Click here to watch Mike Cherry's report.

Dump trucks were filled to the brim as the city cleaned the sidewalks of Kaka'ako Makai. Not counting Friday's totals, crews have filled seven bins of stored items, 29 shopping carts and 26 tons of trash over the last month.

"I believe we're going to establish a record for our removal actions," said City Facility Maintenance Director Ross Sasamura.

Not lost among the chaos, dozens of volunteers passed out lunches or moved boxes. Students from the nearby medical school say they've come to know these folks like neighbors.

"We're here all the time. My friends play with their kids and their dogs.

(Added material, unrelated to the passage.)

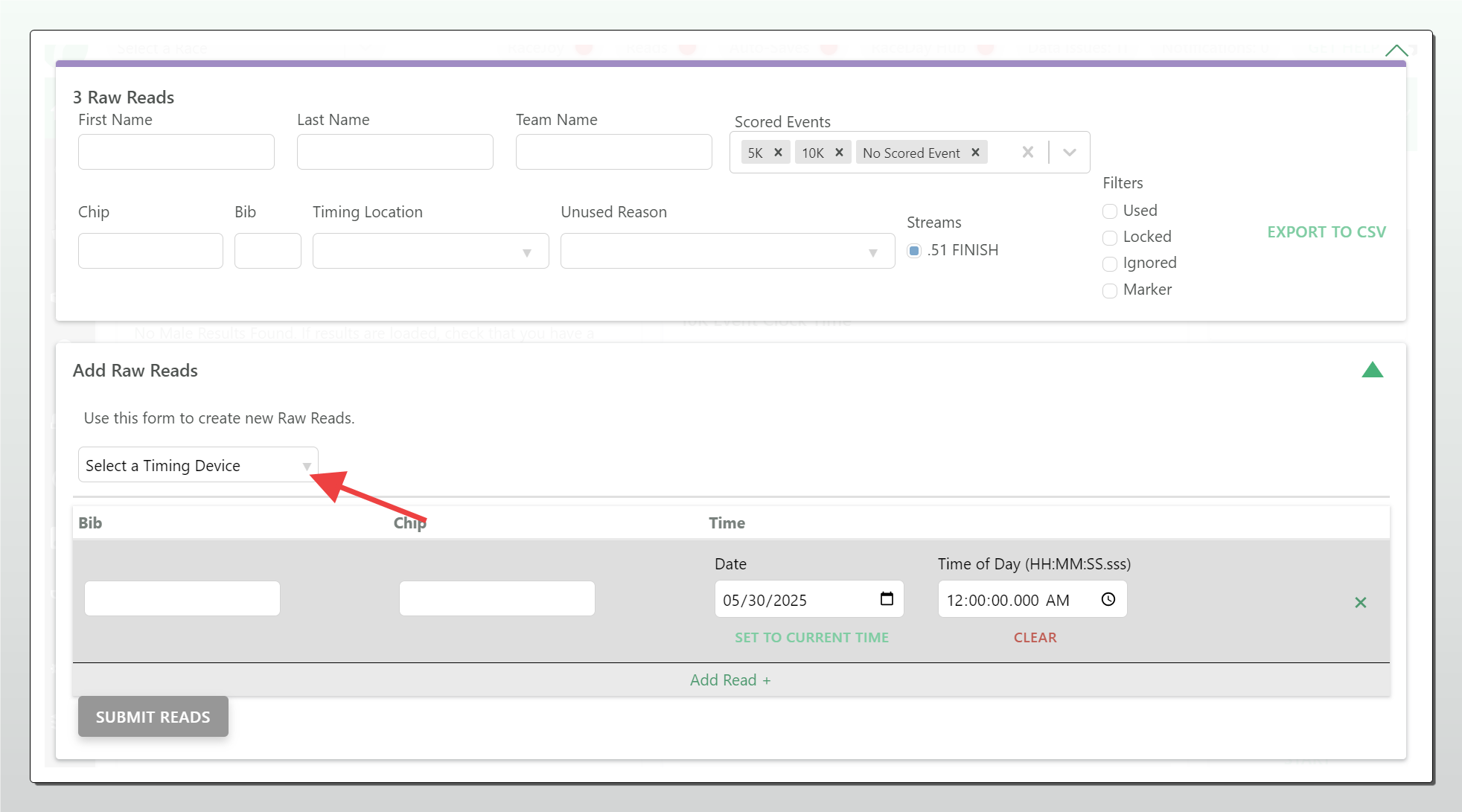This screenshot has height=812, width=1462.
Task: Click into the First Name field
Action: coord(176,152)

I don't think that them living here permanently is a solution in any way, but I don't think the way they're treated now is right either," said University of Hawaii medical school student Megan Sumiga.

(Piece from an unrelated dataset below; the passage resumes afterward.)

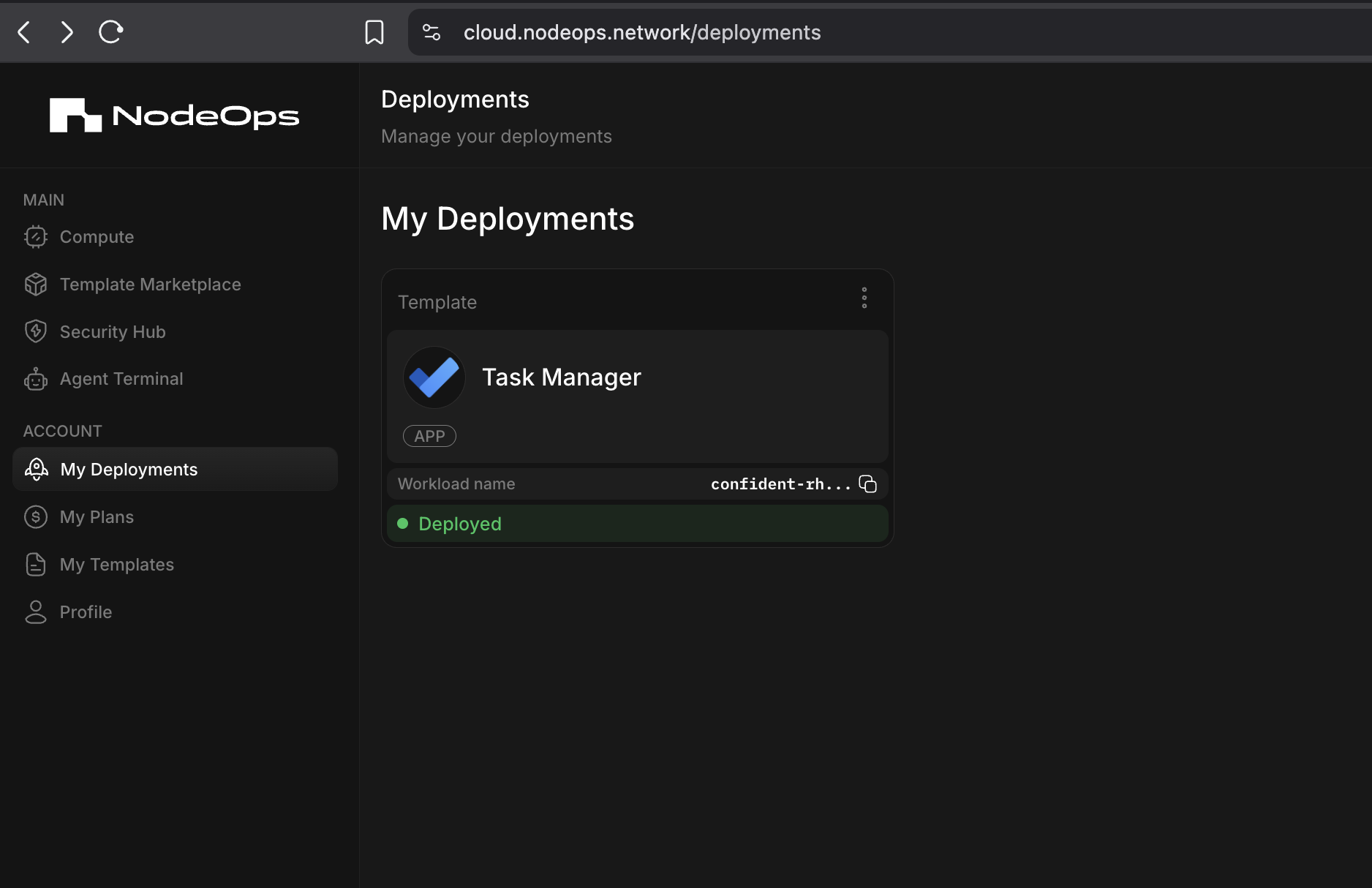Open the Template Marketplace menu entry
The width and height of the screenshot is (1372, 888).
tap(150, 284)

Just as they did Thursday morning, the city provided buses to shuttle folks from Kaka'ako to shelters. However, city officials did say that among the 100 families they moved Thursday morning only eight took advantage of the service.

"We actually checked capacity before we began enforcement yesterday to make sure there is enough space for everybody," said Sasamura.

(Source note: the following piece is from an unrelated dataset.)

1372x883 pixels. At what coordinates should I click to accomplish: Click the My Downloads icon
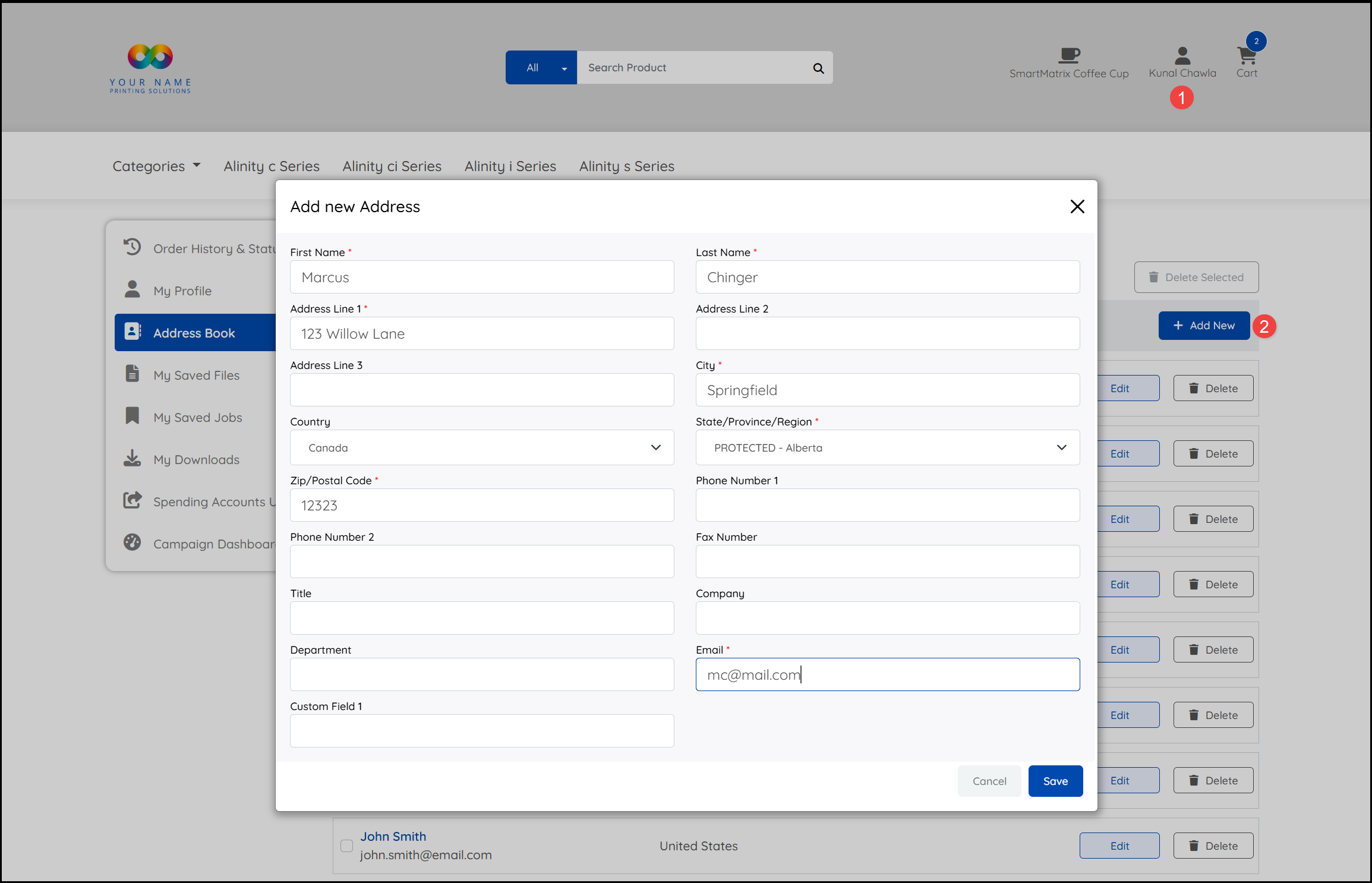click(x=132, y=459)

Despite the city's efforts to break up the state's largest homeless encampment, those who call Kaka'ako home say the effects are temporarily cosmetic.

"Is it reasonable to think that most of these families will be coming back here? Oh yeah. It's a given," said Tabitha Martin, who is homeless.

The city says when the sweeps are complete, they'll continue enforcement maintenance where crews will frequent the cleared areas to remove garbage and clear out anyone living on the sidewalk.

Scott Morishige, Gov. David Ige's coordinator on homelessness, announced Friday that a total of 48 people who had been living in Kaka'ako (including eight families, three couples and five singles) have moved into shelter in the past week. Individuals and families were primarily placed at the Institute for Human Services, Next Step Shelter and the Lighthouse Emergency Shelter.

"By working together, we have made a positive difference in the lives of these individuals and families. This would not have been possible without close coordination between homeless outreach providers, shelters, the state and the City and County of Honolulu," Morishige said.

Since Aug. 7, state-contracted outreach providers have offered shelter and permanent housing resources to individuals and families in the Kaka'ako Makai area. A total of 152 people (including 23 families) have been placed into shelter or permanent housing.

"In our 37 years of delivering homeless services, we have not seen a more coordinated, organized and well-executed outreach campaign take place in Hawaii," said Clinical Director for The Institute for Human Services Jerry Coffee. "We would like to congratulate the State's Homeless Coordinator, Scott Morishige, and the Governor's leadership team on homelessness for their successful effort in addressing one of our country's largest homeless encampments. Their leadership brought homeless providers together to share resources and provide various services to addressing the individual needs of many people throughout Kakaako. We also acknowledge our government leaders who worked closely with service providers to ensure adequate shelter space and housing resources were available throughout each enforcement phase."

Coffee says in two months, IHS staff moved 18 families (44 individuals) and 32 single individuals from shelter into housing. This allowed 73 additional individuals from Kaka'ako to seek safe shelter and housing during this time period for themselves and their children.

• 10 families (15 adults and 24 children) and 23 single adults into shelter.
• 3 families (6 adults and 5 children) placed directly into housing.

"We will continue working with each client to ensure housing and self-sufficiency becomes their end goal. And we look forward to continued progress as we develop new coordinated strategies and approaches to addressing other homeless encampments throughout Hawaii," said Coffee.